We don't know if the problem with negotiating a new lease for the Buffalo Bills qualifies merely as an incomplete pass or if a referee should be throwing a flag on the play, but this much is certain: Everyone needs to regroup and get back in the game.
Keeping the Bills in Buffalo, which will require expensive improvements to Ralph Wilson Stadium, is crucial not only to the economy but to the heart of Western New York. The region bleeds blue.
But the converse is also true: Public funding of improvements to the stadium also requires a commitment by the Bills to remain here. New York and Erie County taxpayers cannot be asked to pony up hundreds of millions of dollars just to see the team pack up and go.
Some part of that equation has broken down in negotiations that involve the Bills, the state of New York and Erie County. The Bills complained to The Buffalo News that because of the state, talks are "stalled in a holding pattern."
Albany will be expected to fund the largest part of the stadium improvements. The administration of Gov. Andrew M. Cuomo flatly rejected the Bills' characterization, with a spokesman declaring that the state has the money to improve the stadium and wants to get the deal done. The holdup, he said, lies in the Bills' refusal to commit to a long-term agreement to stay in Buffalo.

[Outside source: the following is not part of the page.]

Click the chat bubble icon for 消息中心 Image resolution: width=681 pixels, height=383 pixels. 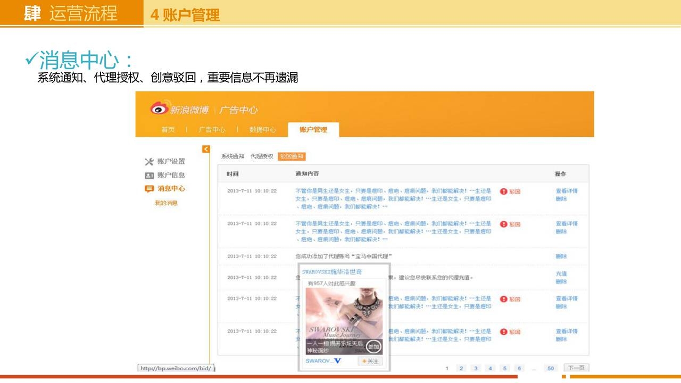pos(149,189)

Cuomo has repeatedly committed the state to funding the necessary improvements to Ralph Wilson Stadium. It is time for Ralph Wilson and the Bills to commit to staying in Buffalo, and to agree to make that commitment part of the new lease.
This is, perhaps, nothing other than what would be expected in any high-stakes negotiation. Each side pushes hard to get what it wants before finding common ground. The state wants to spend as little as possible to keep the Bills, and the Bills want as few conditions as possible to secure improvements to the stadium. It is possible to see recent news stories as a bid to use the media to raise pressure on the state.

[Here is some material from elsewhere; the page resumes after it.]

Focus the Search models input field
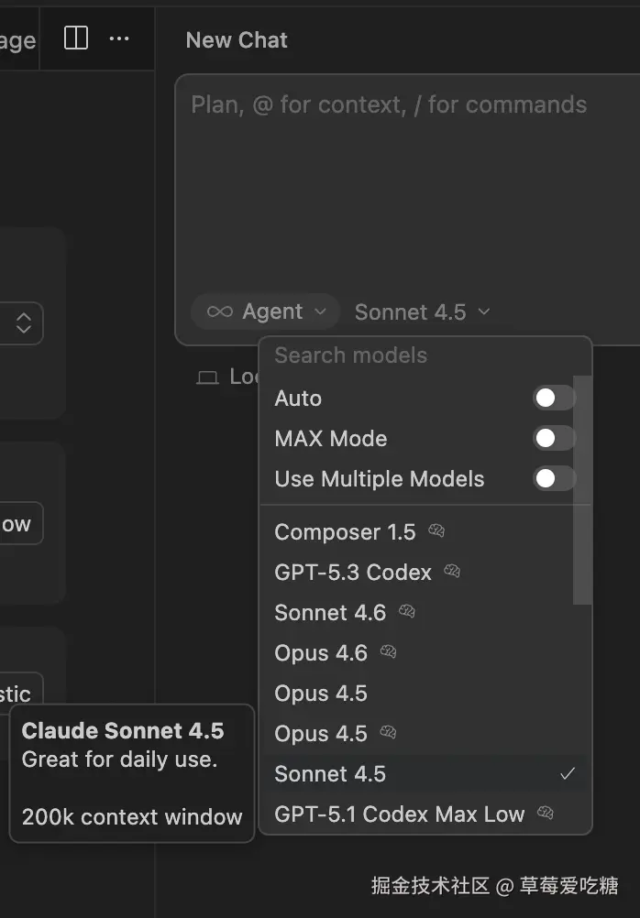Viewport: 640px width, 918px height. coord(403,355)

Of course, only the people in the room truly know the status of the negotiations and what the obstacles are. It is fair to observe, though, that Cuomo has been clear in his understanding of the need to keep the Bills here, while the Bills have not been forthcoming at all about the team's commitment to Buffalo.
This region needs to keep the Bills here, but it needs to do so within the context of an agreement that is fair to all parties. That emphatically includes the taxpayers, who will be on the hook for stadium improvements that are expected to cost between $200 million and $220 million.

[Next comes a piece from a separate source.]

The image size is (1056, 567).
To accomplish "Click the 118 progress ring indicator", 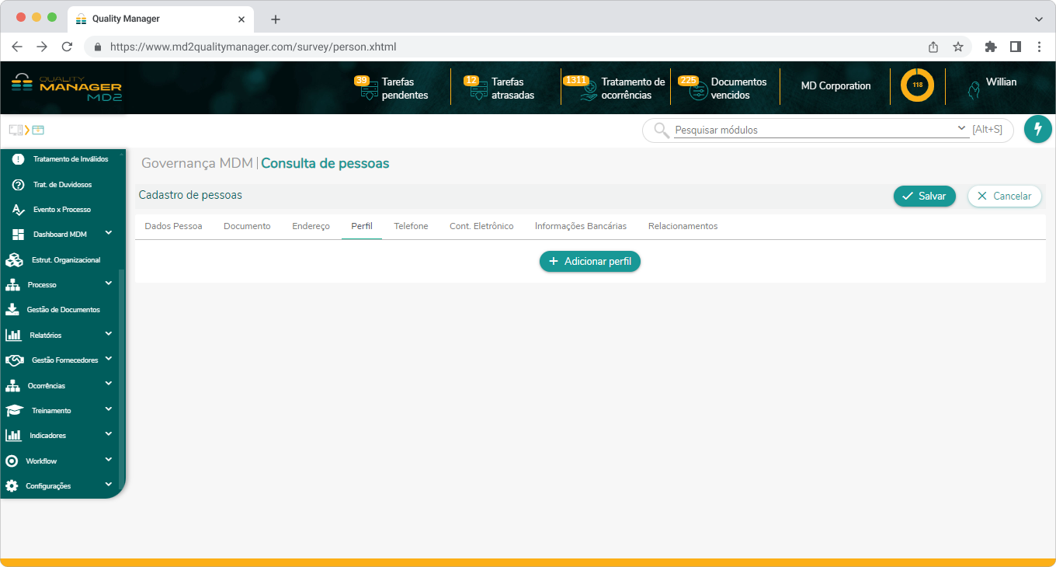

Cuomo could kiss his political aspirations goodbye if he spent $220 million to improve an unoccupied stadium. It would be New York's version of the Alaskan bridge to nowhere.
With talks on a long-term lease stalled, the parties are now concentrating on extending the current lease for a year while negotiations on a long-term lease continue.
There is no reason a long-term deal cannot be done if everyone has an honest intent to come to a fair agreement. If anyone lacks that intent, though, Buffalo may be in trouble.